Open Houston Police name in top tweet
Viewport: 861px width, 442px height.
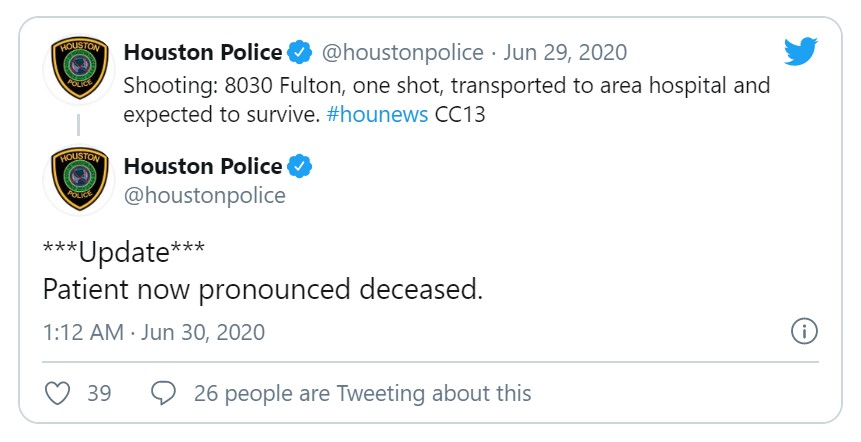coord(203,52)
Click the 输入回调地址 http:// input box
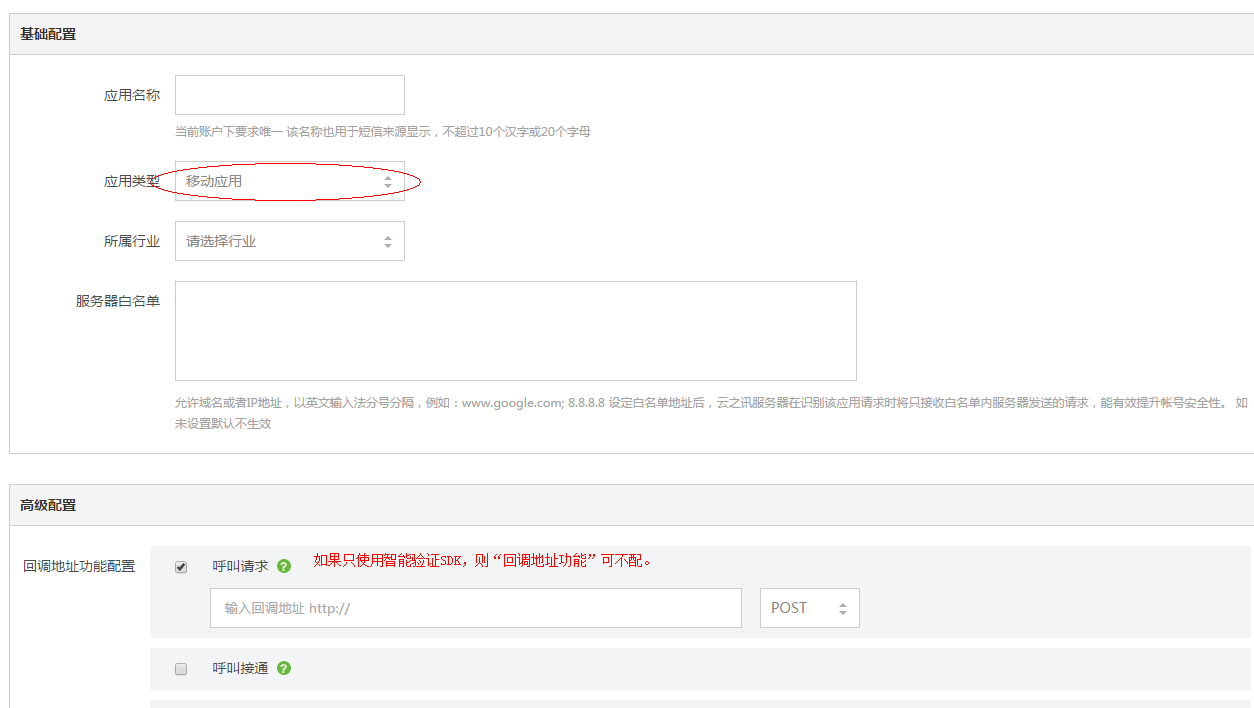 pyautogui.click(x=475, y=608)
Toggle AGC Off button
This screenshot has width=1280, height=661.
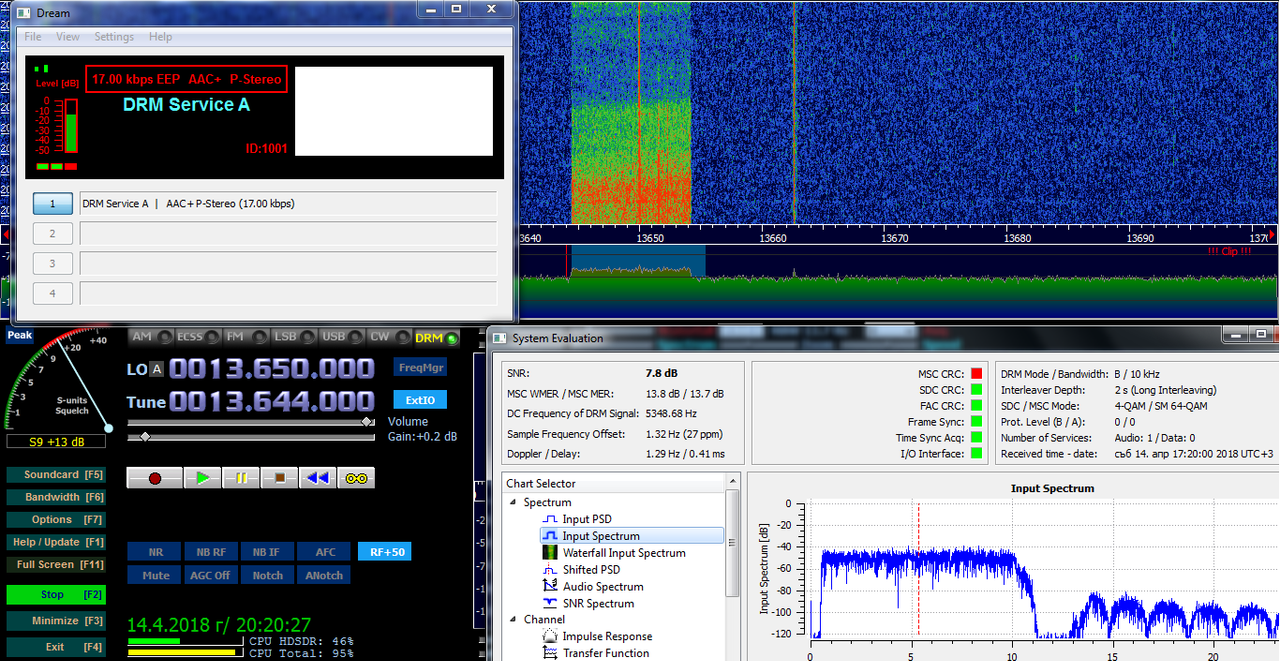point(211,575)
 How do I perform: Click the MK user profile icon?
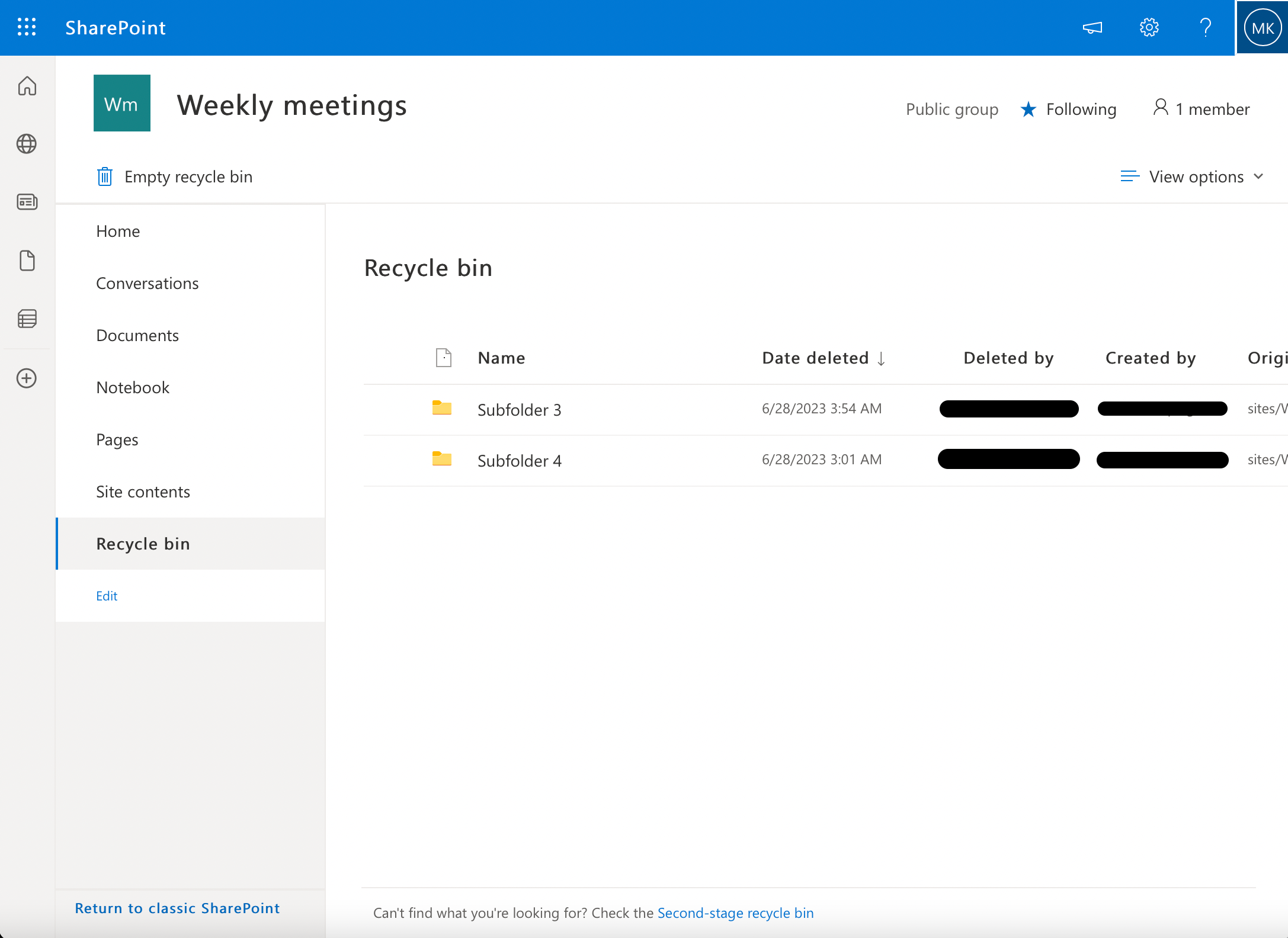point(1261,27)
^^^^^^^^^^^^^^^^
**PROBLEM TO SOLVE**:
The pictures are to be omitted, and the rest of the listing is to be transcribed exactly.

**OUTPUT OF THE TASK**:
Open Houston Police name in top tweet
Viewport: 861px width, 442px height.
coord(203,52)
Click the 输入回调地址 http:// input box
 pyautogui.click(x=475, y=608)
Toggle AGC Off button
This screenshot has width=1280, height=661.
point(211,575)
 How do I perform: Click the MK user profile icon?
point(1261,27)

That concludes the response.